Frog-launching fun flies for science at CKA

POULSBO — Upon stepping into the classroom in her first year at Christ the King Academy, junior high science teacher Robin Breakey was surveying the science room closet, when she found an old bag of dead frogs. The formaldehyde-soaked frogs — typically used for rudimentary dissection projects — had been sitting in the closet for years and were past the point of being productive tools for students. So, Breakey wanted to get rid of them, but she wasn’t quite sure how.
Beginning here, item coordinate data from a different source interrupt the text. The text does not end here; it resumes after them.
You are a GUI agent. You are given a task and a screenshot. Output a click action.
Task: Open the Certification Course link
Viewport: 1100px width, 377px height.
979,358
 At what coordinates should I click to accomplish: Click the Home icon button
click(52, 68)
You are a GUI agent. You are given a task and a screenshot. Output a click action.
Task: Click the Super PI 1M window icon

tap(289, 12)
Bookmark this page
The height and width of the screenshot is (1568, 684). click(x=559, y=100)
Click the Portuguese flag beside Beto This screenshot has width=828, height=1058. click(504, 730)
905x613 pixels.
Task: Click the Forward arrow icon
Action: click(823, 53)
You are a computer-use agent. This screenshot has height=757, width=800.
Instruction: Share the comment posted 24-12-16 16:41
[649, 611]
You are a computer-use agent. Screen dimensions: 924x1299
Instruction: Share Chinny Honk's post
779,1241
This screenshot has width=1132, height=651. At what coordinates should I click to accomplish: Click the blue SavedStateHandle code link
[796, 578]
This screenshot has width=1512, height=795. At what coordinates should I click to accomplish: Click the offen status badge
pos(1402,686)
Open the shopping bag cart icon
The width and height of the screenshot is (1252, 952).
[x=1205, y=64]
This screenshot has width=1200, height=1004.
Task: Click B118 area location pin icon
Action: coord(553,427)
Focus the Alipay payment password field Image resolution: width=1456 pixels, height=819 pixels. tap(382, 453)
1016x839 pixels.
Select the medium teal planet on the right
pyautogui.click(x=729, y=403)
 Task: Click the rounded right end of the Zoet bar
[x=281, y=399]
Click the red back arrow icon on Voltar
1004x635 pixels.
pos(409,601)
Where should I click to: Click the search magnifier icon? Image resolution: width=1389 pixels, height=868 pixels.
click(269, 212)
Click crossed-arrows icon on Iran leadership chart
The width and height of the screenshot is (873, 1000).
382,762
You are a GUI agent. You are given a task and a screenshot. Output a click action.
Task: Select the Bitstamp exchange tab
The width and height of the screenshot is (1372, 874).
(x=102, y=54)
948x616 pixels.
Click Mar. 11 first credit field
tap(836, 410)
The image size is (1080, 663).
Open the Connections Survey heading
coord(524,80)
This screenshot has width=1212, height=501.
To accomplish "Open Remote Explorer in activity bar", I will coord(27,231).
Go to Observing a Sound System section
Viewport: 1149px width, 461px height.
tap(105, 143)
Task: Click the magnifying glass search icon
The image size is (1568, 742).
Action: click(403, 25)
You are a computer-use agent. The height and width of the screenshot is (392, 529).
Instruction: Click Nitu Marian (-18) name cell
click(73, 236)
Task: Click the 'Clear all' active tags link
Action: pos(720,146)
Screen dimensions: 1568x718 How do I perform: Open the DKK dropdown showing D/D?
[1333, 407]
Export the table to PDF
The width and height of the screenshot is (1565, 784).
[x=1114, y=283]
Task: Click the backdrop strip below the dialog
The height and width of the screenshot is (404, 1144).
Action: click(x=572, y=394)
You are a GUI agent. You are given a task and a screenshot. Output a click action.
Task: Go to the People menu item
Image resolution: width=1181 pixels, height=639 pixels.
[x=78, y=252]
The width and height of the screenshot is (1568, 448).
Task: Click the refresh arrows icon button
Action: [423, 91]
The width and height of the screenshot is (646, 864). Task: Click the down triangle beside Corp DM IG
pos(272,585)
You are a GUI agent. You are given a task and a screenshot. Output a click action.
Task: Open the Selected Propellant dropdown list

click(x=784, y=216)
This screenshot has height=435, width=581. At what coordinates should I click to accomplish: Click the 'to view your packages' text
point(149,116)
POULSBO — Upon stepping into the classroom in her first year at Christ the King Academy, junior high science teacher Robin Breakey was surveying the science room closet, when she found an old bag of dead frogs.

The formaldehyde-soaked frogs — typically used for rudimentary dissection projects — had been sitting in the closet for years and were past the point of being productive tools for students. So, Breakey wanted to get rid of them, but she wasn’t quite sure how.

“Then I thought … we could launch them,” she said.

And launch them they did.

Monday, the CKA seventh, eighth and ninth graders, gathered on the school’s field, armed with homemade catapults which propelled the lifeless amphibians through the morning air.

“We’ve had these frogs for quite a while, and now they are too old to do any dissecting with, so we wanted to bury them,” said CKA principal DeAnna Henning. “But we didn’t want to just bury them, we thought we’d give them one last hurrah.”

Students were tasked with building catapulting devices out of whatever materials they could find, using whatever research resources were available to them, Breakey said. And when the kids hauled their creations into the CKA gym Monday morning, she was more than impressed.

“They are way bigger and better than I had thought they would be,” she said.

The catapults, were mostly made of wood with bows ranging from surgical tubing to bungee cords strapped to swinging arms comprised of wooden two-by-fours, while some students utilized PVC pipe.

The builder of the winning catapult — Mitch Watland, who launched his frog more than 80 feet — built his device under the watchful eye of his older brother, piecing together a wooden box, a wooden arm and surgical tube springs.

Through the catapult construction and subsequent frog launching, the goal of the lesson was learned, and made apparent by the students’ smiling faces and the positive banter which flew back and forth between frog departures.

“This is like the coolest science experiment we’ve ever done,” eighth grader Dominique Bozarth said while watching another volley of frogs fly.

“This has algebra in it in terms of the angles as well as science, but I’m all about fun,” Breakey said.